RFR(XS) 8181055: "mbind: Invalid argument" still seen after 8175813

Mon May 29 04:34:28 UTC 2017

Hi Zhengyu,

On 29/05/2017 12:08 PM, Zhengyu Gu wrote:
> Hi Gustavo,
> 
> Thanks for the detail analysis and suggestion. I did not realize the 
> difference between from bitmask and nodemask.
> 
> As you suggested, numa_interleave_memory_v2 works under this configuration.
> 
> Please updated Webrev: http://cr.openjdk.java.net/~zgu/8181055/webrev.01/

The addition of support for the "v2" API seems okay.
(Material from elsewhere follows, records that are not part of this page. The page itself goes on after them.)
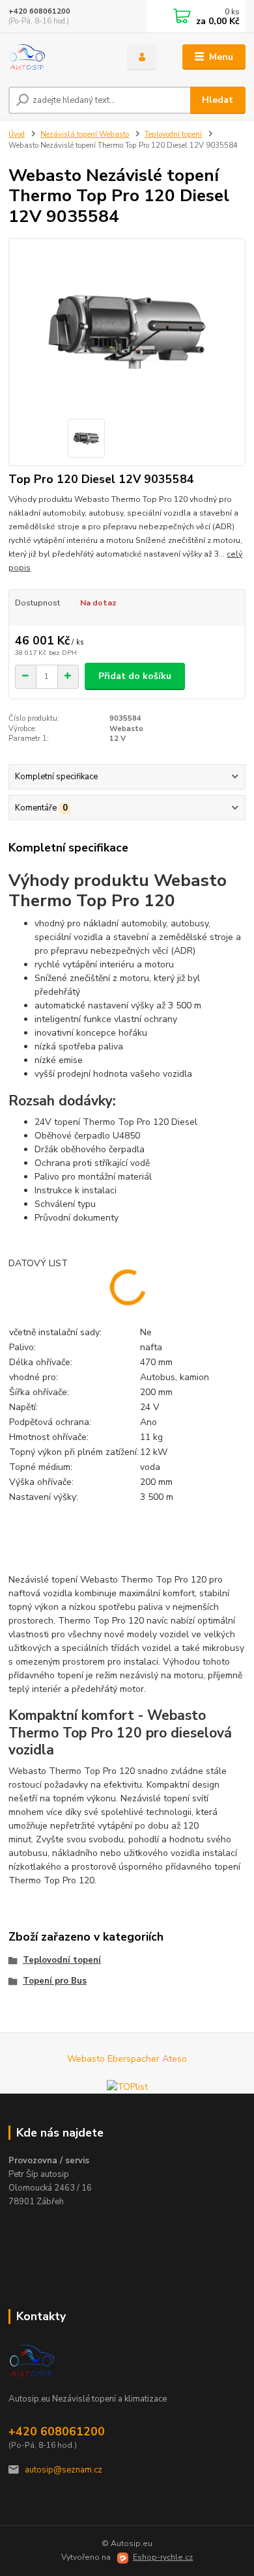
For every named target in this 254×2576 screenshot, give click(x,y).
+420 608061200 (39, 11)
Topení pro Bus (55, 1981)
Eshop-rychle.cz (163, 2557)
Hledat (217, 100)
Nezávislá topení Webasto (84, 134)
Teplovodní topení (173, 134)
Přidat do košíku (134, 676)
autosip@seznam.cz (63, 2470)
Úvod (16, 134)
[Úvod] (57, 57)
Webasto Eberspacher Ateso (127, 2059)
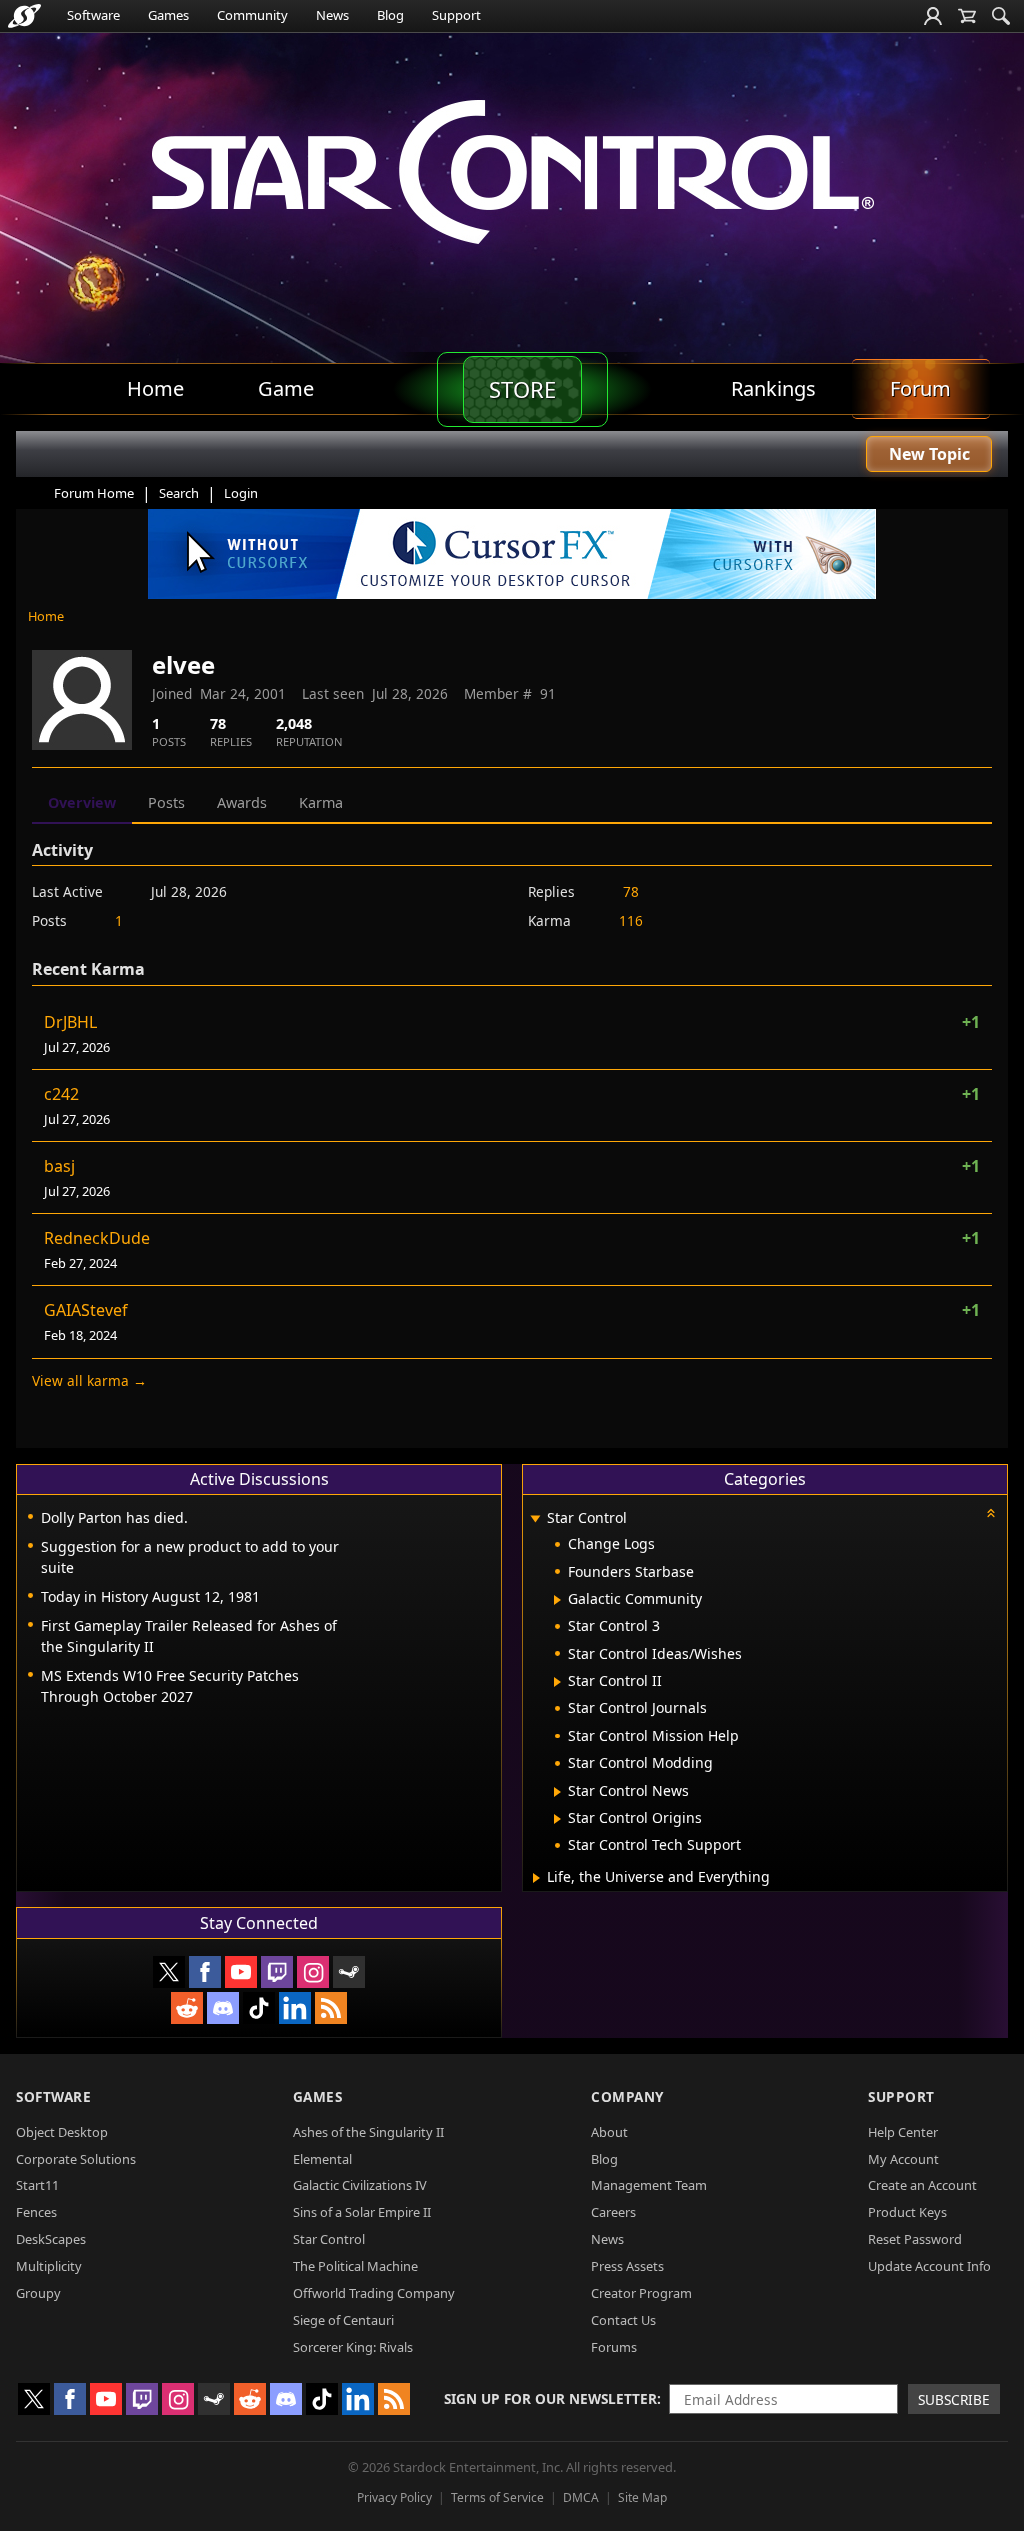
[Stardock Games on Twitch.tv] (277, 1972)
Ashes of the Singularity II (368, 2132)
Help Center (903, 2132)
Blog (390, 15)
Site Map (642, 2497)
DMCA (581, 2497)
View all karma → (89, 1380)
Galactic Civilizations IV (360, 2185)
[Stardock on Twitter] (169, 1972)
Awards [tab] (242, 802)
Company (627, 2096)
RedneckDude (97, 1238)
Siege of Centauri (343, 2320)
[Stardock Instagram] (313, 1972)
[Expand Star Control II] (557, 1682)
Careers (613, 2212)
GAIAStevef (86, 1310)
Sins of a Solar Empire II (362, 2212)
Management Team (649, 2185)
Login (241, 493)
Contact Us (623, 2320)
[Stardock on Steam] (349, 1972)
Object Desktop (62, 2132)
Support (456, 15)
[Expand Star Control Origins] (557, 1819)
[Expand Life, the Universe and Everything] (536, 1878)
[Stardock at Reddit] (187, 2008)
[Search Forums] (1001, 16)
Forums (614, 2347)
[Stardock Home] (24, 16)
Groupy (38, 2293)
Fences (36, 2212)
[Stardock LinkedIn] (295, 2008)
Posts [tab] (166, 802)
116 (631, 920)
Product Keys (907, 2212)
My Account (903, 2159)
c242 (61, 1094)
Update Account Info (929, 2266)
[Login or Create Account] (933, 16)
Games (168, 15)
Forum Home (94, 493)
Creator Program (641, 2293)
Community (252, 15)
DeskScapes (51, 2239)
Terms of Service (497, 2497)
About (609, 2132)
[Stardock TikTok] (259, 2008)
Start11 (37, 2185)
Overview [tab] (82, 802)
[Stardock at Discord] (223, 2008)
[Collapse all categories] (991, 1513)
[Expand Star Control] (535, 1519)
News (332, 15)
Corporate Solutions (76, 2159)
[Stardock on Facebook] (205, 1972)
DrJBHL (70, 1022)
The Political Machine (355, 2266)
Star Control (329, 2239)
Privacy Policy (394, 2497)
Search (179, 493)
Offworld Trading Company (374, 2293)
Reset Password (915, 2239)
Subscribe (954, 2399)
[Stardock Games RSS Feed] (331, 2008)
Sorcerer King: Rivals (353, 2347)
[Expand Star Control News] (557, 1792)
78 (631, 891)
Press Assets (627, 2266)
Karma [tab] (321, 802)
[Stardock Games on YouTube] (241, 1972)
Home (46, 616)
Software (93, 15)
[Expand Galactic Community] (557, 1600)
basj (59, 1166)
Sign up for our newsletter (550, 2398)
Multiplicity (49, 2266)
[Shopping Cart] (967, 16)
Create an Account (922, 2185)
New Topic (929, 454)
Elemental (322, 2159)
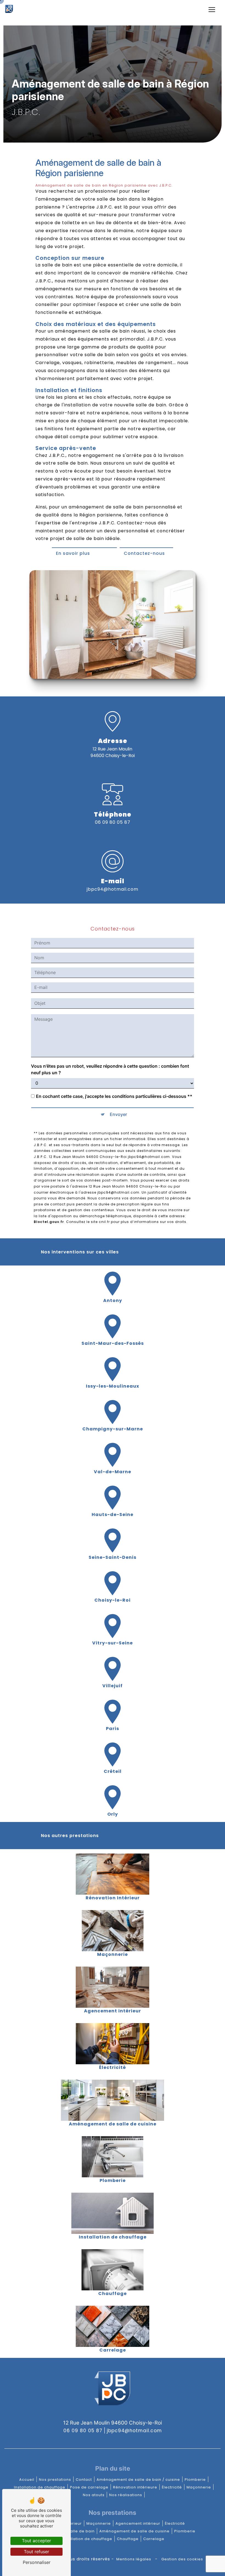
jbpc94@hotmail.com (112, 889)
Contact (84, 2479)
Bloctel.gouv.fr (49, 1221)
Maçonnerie (199, 2487)
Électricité (172, 2487)
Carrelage (153, 2538)
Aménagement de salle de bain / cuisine (138, 2479)
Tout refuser (36, 2551)
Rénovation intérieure (135, 2487)
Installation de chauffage (39, 2487)
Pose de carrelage (89, 2487)
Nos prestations (55, 2479)
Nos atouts (94, 2495)
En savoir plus (73, 553)
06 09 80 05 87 (112, 822)
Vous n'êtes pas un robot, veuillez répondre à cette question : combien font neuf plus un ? (110, 1069)
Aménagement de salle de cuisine (134, 2531)
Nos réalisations (125, 2495)
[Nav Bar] (212, 9)
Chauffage (128, 2538)
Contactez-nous (144, 553)
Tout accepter (36, 2540)
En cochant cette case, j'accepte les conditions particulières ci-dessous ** (114, 1096)
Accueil (26, 2479)
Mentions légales (133, 2559)
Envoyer (118, 1114)
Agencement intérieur (138, 2523)
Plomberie (195, 2479)
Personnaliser (36, 2562)
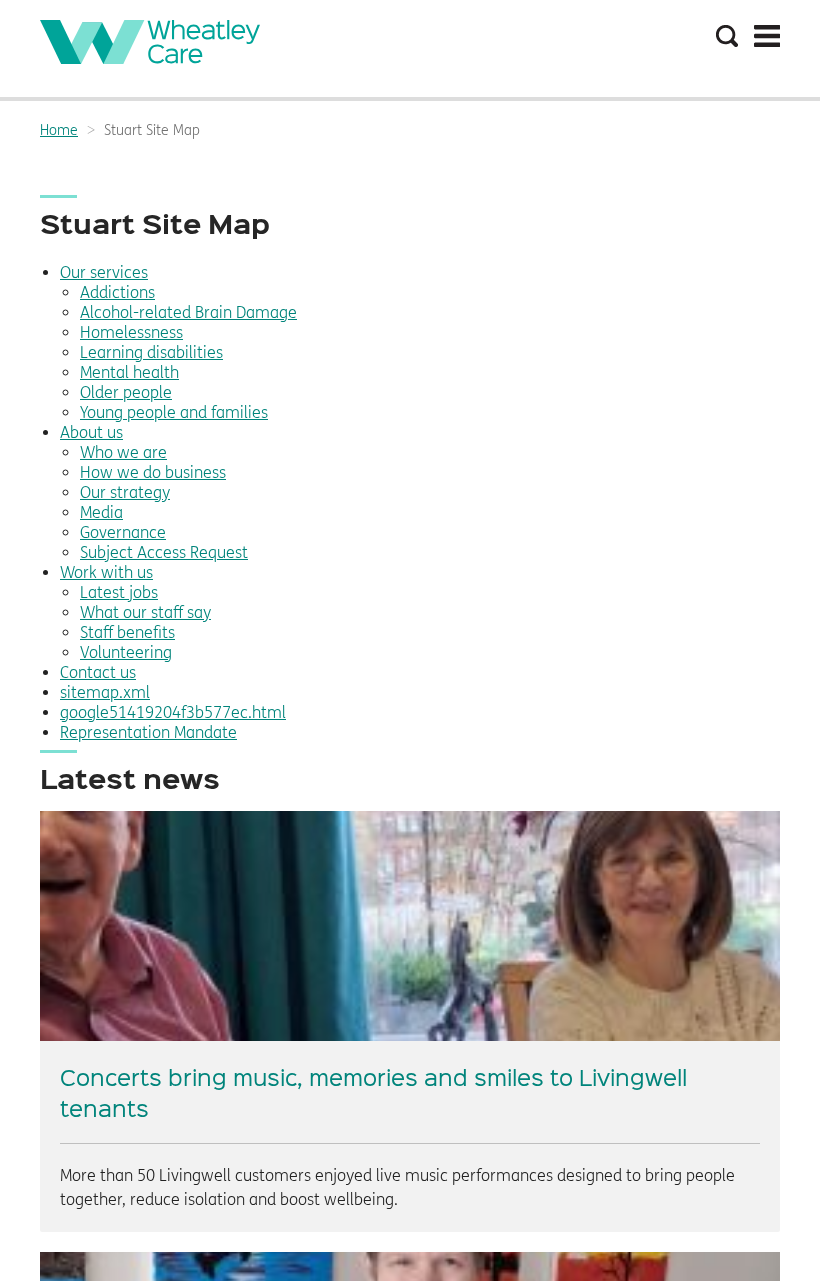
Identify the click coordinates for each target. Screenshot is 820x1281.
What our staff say (145, 612)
Though I think this 
comment needs some clarification for the existing code:

2837 // If we are running with libnuma version > 2, then we should
2838 // be trying to use symbols with versions 1.1
2839 // If we are running with earlier version, which did not have 
symbol versions,
2840 // we should use the base version.
2841 void* os::Linux::libnuma_dlsym(void* handle, const char *name) {

given that we now explicitly load the v1.2 symbol if present.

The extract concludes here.